Jesus Christ finds ways of uniting people together in His name, and it’s clear that our Lord was intent on this mission even to the end, especially when he said, “When I am lifted up from the earth, I will draw everyone to myself.” Whether in life or death, Jesus sought to draw all people to Himself in love.
This is fitting when the Gospel recounts some Greeks approached Jesus’ disciple, Philip, with the simple request: “We would like to see Jesus.” Such a request wasn’t new for the Apostle Philip, for earlier in Jesus’ ministry, Nathanael had approached Philip inquiring about Jesus, and Philip simply invited him, saying: “Come and see.” We shouldn’t see this act of “seeing Jesus,” merely as a matter of coming to look at a person, like we might treat wanting to see a national landmark or a historic site, like “I saw the Grand Canyon or I saw Mount Rushmore…,” rather “to see Jesus” is to encounter Him and be changed by Him. It is the same disposition we want to have when we approach prayer—your openness to let God into your heart and direct your life.

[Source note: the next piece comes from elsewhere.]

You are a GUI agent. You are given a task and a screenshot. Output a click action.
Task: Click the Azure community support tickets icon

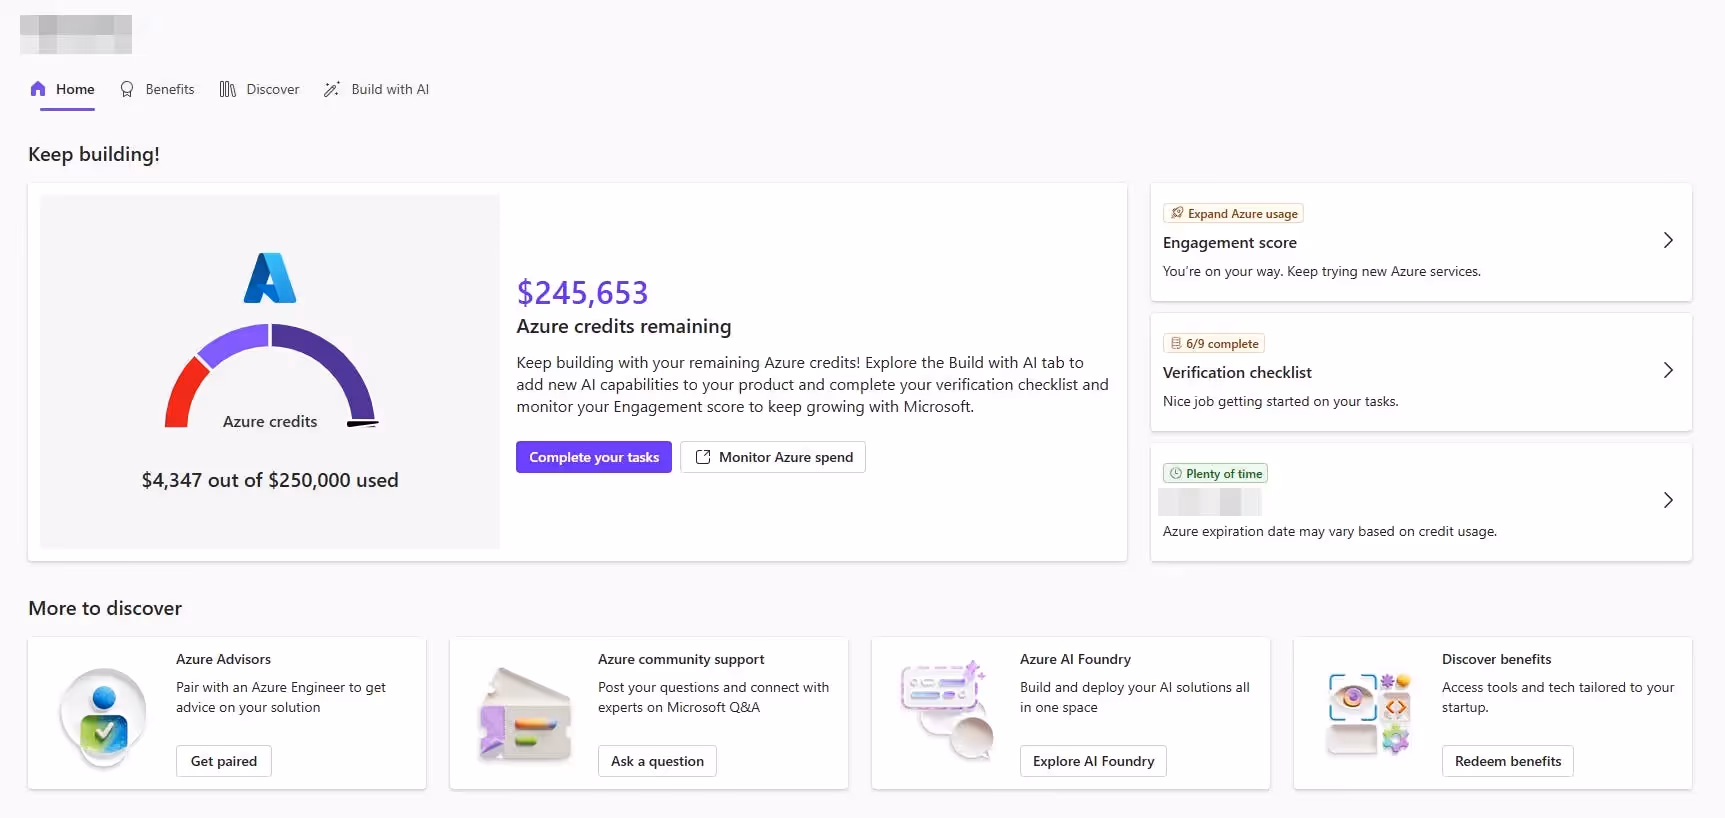click(524, 713)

One example of this encounter is illustrated by the conversion of the chief tax collector, Zacchaeus, who could not visibly see Jesus because of the crowd, so he climbed the sycamore tree for a better vantage point. Jesus looked upon him and the following dialogue led to Zacchaeus’ conversion where Jesus joyfully proclaimed, “Today salvation has come to this house.” More than catching a glimpse of Jesus, Zacchaeus desired a deep encounter with Him.
“We would like to see Jesus”—we would like not just to go by appearances, but comprehend the mystery of a person, we want to reach the depths of the heart in our relationship with Jesus. This type of encounter expresses something universal in every human heart, but the reality is that many people have heard of Christ, but have not yet encountered Him.
The full realization of who Jesus is and what He is about is revealed on the Cross—for there we see clearly the depth of His love for us. Jesus doesn’t tell us with words, but through suffering and death, He shows us the extent of His sacrifice and love.
Let’s never stop desiring to see Jesus, for whether we experience suffering or joy in our lives, trust that Jesus has the power, and the desire, to draw all people to Himself.
Reflection Question: What are the ways you are called to encounter the Lord and allow Him to change your heart?